§ Required work:
Revise the records below so that each occurrence of "Identify" reads "Find", with everything else left unchanged.

Items from a dataset
## begin

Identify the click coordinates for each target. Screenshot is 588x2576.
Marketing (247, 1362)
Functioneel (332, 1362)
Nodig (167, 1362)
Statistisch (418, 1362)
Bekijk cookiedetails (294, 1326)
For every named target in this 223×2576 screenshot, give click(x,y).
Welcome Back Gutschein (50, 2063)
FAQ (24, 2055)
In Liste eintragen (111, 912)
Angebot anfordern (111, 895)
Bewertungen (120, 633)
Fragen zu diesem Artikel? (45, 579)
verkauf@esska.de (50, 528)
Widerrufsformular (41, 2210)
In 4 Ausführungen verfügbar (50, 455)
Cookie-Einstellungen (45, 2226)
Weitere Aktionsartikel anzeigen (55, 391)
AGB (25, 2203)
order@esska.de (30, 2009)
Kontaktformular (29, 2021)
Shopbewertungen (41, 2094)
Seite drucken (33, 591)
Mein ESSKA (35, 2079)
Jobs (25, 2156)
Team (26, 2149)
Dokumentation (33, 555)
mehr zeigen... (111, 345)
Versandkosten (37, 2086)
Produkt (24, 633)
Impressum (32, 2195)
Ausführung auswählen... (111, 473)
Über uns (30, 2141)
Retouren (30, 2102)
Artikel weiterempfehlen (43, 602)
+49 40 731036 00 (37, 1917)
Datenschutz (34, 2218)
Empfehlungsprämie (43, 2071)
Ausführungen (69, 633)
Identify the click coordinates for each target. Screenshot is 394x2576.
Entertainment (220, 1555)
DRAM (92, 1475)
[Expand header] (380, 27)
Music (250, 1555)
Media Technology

## end

§ Solution:
Find the click coordinates for each target. Screenshot is 588x2576.
Marketing (247, 1362)
Functioneel (332, 1362)
Nodig (167, 1362)
Statistisch (418, 1362)
Bekijk cookiedetails (294, 1326)
For every named target in this 223×2576 screenshot, give click(x,y).
Welcome Back Gutschein (50, 2063)
FAQ (24, 2055)
In Liste eintragen (111, 912)
Angebot anfordern (111, 895)
Bewertungen (120, 633)
Fragen zu diesem Artikel? (45, 579)
verkauf@esska.de (50, 528)
Widerrufsformular (41, 2210)
In 4 Ausführungen verfügbar (50, 455)
Cookie-Einstellungen (45, 2226)
Weitere Aktionsartikel anzeigen (55, 391)
AGB (25, 2203)
order@esska.de (30, 2009)
Kontaktformular (29, 2021)
Shopbewertungen (41, 2094)
Seite drucken (33, 591)
Mein ESSKA (35, 2079)
Jobs (25, 2156)
Team (26, 2149)
Dokumentation (33, 555)
mehr zeigen... (111, 345)
Versandkosten (37, 2086)
Produkt (24, 633)
Impressum (32, 2195)
Ausführung auswählen... (111, 473)
Über uns (30, 2141)
Retouren (30, 2102)
Artikel weiterempfehlen (43, 602)
+49 40 731036 00 (37, 1917)
Datenschutz (34, 2218)
Empfehlungsprämie (43, 2071)
Ausführungen (69, 633)
Find the click coordinates for each target. Screenshot is 394x2576.
Entertainment (220, 1555)
DRAM (92, 1475)
[Expand header] (380, 27)
Music (250, 1555)
Media Technology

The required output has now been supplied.